Data excerpts
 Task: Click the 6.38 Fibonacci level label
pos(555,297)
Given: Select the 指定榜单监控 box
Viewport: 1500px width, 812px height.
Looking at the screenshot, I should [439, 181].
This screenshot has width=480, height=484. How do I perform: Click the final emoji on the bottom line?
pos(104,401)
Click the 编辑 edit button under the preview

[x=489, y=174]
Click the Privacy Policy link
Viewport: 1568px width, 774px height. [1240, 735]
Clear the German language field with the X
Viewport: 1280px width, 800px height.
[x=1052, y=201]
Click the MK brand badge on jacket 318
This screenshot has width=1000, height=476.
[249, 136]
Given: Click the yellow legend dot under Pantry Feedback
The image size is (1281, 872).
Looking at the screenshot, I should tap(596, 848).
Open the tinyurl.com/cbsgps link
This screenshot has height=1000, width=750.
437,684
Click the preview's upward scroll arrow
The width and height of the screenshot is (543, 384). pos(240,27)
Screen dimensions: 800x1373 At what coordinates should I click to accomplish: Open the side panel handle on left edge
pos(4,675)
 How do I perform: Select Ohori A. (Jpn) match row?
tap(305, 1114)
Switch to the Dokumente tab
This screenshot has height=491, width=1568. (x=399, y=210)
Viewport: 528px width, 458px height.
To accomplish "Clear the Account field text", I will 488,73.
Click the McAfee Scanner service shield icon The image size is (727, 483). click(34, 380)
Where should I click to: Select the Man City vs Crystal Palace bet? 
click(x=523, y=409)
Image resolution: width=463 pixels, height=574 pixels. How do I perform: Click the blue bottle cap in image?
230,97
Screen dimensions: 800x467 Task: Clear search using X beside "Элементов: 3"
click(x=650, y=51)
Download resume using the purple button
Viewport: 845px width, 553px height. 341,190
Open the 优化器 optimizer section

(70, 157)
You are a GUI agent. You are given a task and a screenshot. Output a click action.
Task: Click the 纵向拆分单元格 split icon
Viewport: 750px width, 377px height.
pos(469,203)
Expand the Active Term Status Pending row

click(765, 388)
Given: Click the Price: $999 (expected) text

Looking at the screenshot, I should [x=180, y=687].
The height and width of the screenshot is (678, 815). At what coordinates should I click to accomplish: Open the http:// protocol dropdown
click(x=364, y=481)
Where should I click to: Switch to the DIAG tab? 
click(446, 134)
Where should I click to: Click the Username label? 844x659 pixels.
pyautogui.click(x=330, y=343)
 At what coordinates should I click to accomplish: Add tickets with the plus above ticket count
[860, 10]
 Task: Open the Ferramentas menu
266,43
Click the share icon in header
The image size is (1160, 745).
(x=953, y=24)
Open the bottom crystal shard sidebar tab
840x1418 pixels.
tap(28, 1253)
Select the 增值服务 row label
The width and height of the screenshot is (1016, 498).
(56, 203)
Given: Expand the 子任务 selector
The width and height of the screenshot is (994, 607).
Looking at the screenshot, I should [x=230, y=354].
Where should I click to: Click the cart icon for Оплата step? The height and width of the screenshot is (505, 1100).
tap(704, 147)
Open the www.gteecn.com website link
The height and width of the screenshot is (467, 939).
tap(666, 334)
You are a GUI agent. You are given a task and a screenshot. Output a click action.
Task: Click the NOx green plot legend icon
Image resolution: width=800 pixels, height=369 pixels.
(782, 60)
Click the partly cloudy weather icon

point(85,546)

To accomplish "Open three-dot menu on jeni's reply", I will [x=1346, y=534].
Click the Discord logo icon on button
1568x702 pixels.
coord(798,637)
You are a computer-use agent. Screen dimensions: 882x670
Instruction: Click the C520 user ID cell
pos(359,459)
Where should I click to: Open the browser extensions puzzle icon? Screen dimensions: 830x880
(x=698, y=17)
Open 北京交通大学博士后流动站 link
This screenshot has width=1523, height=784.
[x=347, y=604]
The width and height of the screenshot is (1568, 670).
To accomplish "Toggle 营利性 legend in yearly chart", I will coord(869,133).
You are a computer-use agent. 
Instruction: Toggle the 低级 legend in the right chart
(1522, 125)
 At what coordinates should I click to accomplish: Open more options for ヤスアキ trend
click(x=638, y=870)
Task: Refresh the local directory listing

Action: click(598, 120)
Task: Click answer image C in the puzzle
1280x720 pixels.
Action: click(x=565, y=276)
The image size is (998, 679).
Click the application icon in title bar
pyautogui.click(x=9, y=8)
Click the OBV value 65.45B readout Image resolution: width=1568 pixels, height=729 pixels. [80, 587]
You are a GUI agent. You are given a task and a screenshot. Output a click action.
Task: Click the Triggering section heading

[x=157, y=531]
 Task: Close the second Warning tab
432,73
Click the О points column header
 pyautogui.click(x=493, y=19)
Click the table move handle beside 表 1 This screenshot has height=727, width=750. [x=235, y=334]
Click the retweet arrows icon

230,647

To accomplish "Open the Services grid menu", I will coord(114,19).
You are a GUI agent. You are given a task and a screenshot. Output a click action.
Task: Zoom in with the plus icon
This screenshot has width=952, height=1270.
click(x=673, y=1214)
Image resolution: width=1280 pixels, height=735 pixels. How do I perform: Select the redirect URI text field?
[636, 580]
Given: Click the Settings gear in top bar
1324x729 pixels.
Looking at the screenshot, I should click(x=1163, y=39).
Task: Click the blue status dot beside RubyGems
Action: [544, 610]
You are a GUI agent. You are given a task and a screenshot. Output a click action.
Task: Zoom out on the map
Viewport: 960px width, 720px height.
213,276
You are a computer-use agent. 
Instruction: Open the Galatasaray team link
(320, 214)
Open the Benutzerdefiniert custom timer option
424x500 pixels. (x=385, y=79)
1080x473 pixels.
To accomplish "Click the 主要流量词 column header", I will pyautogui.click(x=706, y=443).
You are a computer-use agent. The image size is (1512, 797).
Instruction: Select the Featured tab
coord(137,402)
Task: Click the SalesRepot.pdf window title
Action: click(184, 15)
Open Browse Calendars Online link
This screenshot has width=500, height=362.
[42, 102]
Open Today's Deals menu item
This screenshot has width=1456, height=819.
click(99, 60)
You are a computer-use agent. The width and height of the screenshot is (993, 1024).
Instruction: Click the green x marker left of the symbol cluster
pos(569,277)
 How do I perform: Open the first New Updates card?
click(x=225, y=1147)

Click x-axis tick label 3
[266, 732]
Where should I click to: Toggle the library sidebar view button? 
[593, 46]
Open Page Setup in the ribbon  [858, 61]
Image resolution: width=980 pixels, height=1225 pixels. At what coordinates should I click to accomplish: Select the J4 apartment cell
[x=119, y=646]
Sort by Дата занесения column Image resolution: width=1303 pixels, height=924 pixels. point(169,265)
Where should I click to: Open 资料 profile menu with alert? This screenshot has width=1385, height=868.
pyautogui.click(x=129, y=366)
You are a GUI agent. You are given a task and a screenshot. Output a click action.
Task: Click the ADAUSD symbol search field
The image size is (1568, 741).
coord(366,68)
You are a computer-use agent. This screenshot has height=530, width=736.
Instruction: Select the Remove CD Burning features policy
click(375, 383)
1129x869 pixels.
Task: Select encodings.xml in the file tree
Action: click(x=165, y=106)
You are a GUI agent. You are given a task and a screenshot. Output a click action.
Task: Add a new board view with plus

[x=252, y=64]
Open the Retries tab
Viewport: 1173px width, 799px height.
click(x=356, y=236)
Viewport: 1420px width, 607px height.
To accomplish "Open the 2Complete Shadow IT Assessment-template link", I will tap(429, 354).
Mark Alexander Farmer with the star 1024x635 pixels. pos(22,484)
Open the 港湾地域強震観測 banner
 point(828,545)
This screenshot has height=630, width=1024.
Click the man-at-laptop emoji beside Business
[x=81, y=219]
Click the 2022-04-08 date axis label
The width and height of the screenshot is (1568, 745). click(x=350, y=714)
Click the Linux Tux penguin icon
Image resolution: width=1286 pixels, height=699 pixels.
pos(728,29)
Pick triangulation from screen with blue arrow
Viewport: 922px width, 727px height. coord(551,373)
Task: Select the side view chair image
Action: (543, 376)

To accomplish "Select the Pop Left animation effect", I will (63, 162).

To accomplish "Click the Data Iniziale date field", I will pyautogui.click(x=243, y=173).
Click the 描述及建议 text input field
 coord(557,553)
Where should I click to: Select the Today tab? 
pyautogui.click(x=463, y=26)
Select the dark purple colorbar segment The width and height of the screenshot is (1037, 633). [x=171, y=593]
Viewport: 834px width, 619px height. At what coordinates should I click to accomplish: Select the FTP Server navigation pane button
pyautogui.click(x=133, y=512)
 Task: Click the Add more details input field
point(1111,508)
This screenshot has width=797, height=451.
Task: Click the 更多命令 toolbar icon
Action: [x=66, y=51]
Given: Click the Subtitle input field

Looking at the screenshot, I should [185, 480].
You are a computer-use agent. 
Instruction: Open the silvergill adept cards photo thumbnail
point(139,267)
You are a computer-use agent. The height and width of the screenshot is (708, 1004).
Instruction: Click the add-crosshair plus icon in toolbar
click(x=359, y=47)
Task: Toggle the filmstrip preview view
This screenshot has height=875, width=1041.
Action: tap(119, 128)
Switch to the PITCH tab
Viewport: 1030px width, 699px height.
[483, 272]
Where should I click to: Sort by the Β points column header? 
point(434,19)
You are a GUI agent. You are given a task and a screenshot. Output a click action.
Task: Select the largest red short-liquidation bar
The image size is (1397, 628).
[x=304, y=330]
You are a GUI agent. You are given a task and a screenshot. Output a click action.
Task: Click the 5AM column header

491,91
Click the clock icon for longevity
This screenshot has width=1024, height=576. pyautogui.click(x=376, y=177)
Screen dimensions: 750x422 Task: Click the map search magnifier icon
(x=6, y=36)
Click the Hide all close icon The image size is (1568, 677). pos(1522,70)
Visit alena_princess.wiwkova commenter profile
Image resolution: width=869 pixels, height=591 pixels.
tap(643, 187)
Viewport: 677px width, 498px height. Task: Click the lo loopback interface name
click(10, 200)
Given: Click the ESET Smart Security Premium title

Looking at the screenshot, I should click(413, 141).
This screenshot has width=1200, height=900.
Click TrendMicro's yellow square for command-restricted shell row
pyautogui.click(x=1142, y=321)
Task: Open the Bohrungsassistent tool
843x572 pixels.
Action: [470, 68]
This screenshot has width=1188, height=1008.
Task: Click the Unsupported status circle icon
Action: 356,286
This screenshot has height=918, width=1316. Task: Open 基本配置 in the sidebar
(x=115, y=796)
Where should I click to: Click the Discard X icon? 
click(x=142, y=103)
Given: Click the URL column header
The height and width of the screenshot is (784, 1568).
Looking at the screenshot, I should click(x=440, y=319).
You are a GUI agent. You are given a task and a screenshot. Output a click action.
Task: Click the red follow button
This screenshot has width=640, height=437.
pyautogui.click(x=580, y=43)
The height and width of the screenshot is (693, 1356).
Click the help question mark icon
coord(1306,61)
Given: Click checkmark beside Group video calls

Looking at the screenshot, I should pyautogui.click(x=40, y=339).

Instructions for the task
Please transcribe exactly the lines above from the line that has "Task: Zoom in with the plus icon" up to and including the line that has "Task: Zoom out on the map"; no other line belongs in the answer.

Solved problem
Task: Zoom in with the plus icon
This screenshot has width=952, height=1270.
click(x=673, y=1214)
Image resolution: width=1280 pixels, height=735 pixels. How do I perform: Select the redirect URI text field?
[636, 580]
Given: Click the Settings gear in top bar
1324x729 pixels.
Looking at the screenshot, I should click(x=1163, y=39).
Task: Click the blue status dot beside RubyGems
Action: [544, 610]
You are a GUI agent. You are given a task and a screenshot. Output a click action.
Task: Zoom out on the map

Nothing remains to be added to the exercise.